China ha promulgado formalmente un amplio reglamento del ‘modo menores’ que exige que todos los dispositivos inteligentes, plataformas y servicios en línea implementen restricciones para usuarios menores de 18 años. El mandato incluye límites de tiempo, filtrado de contenido apropiado para la edad e indicaciones educativas basadas en valores socialistas. La aplicación involucrará a fabricantes de dispositivos, desarrolladores de aplicaciones y plataformas en línea, todos los cuales deben garantizar que los menores sean identificados y encaminados hacia entornos digitales que cumplan con la normativa.
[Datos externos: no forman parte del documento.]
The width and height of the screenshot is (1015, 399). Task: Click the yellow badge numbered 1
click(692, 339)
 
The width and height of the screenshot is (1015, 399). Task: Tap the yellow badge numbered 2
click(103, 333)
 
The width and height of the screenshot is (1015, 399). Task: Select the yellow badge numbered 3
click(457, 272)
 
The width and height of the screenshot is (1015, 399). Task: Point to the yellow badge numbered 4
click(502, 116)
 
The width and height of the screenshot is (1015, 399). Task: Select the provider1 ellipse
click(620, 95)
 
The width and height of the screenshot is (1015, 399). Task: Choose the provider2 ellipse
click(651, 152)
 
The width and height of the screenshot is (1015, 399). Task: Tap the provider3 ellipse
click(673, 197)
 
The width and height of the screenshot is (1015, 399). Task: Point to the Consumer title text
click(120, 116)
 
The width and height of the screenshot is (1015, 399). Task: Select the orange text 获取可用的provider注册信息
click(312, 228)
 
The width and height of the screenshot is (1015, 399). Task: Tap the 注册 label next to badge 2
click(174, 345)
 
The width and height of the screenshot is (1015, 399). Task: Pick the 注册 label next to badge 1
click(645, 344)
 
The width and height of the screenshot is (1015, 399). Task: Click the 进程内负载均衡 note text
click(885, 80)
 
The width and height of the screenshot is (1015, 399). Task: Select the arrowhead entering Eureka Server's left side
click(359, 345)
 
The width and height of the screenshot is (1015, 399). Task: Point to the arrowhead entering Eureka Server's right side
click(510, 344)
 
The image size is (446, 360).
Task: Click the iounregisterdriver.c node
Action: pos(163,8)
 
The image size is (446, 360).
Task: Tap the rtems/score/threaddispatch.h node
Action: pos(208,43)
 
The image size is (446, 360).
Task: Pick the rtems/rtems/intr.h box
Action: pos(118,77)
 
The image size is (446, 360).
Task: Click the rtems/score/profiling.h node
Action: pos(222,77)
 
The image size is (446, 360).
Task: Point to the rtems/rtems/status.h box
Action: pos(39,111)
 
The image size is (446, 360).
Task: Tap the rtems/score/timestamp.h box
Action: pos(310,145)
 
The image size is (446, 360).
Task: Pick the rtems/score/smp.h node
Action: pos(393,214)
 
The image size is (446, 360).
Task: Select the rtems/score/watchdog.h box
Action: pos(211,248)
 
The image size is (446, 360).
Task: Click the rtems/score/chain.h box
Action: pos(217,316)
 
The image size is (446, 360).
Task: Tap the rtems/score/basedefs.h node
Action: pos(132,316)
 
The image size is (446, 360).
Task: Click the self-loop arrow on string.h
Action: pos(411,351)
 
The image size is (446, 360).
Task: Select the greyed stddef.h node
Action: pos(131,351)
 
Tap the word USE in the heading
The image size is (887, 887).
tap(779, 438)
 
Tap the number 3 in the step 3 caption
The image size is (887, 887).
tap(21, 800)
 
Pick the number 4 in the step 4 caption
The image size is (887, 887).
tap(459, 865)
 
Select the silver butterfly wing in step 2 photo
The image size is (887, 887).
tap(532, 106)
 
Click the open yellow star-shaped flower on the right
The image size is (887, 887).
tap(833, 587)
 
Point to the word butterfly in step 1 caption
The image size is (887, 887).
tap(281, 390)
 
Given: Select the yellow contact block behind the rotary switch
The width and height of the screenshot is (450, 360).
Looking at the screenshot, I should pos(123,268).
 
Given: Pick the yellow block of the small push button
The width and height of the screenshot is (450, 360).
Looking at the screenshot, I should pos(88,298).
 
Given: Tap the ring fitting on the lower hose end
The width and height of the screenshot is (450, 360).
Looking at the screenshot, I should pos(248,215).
El reglamento se basa en los intentos anteriores de China de reducir la adicción a los juegos y los hábitos de Internet poco saludables entre los jóvenes. Esta vez, sin embargo, el alcance es más amplio y apunta a casi todas las formas de interacción digital. El Ministry of Industry and Information Technology (MIIT) dijo que garantizaría el cumplimiento constante mediante auditorías y sanciones para las empresas que no cumplan.

Por qué es importante

Esta medida representa el capítulo más reciente de la campaña en curso de Pekín para controlar el discurso digital y promover la educación ideológica entre los jóvenes. Si bien el gobierno chino presenta el esfuerzo como una protección de la salud mental y el fomento de un desarrollo positivo, los críticos lo ven como un medio de vigilancia e adoctrinamiento ideológico.

Para las empresas tecnológicas globales que operan en China, la norma introduce importantes obstáculos técnicos y regulatorios. Las empresas deberán construir mecanismos de detección de edad y sistemas de moderación de contenido que se ajusten a los estándares del gobierno chino, una tarea nada fácil dada la escala y la ambigüedad de los criterios de aplicación. Además, estas restricciones pueden influir en la política de contenido a nivel mundial, ya que las plataformas sopesan si crear productos específicos para cada región o adoptar restricciones uniformes.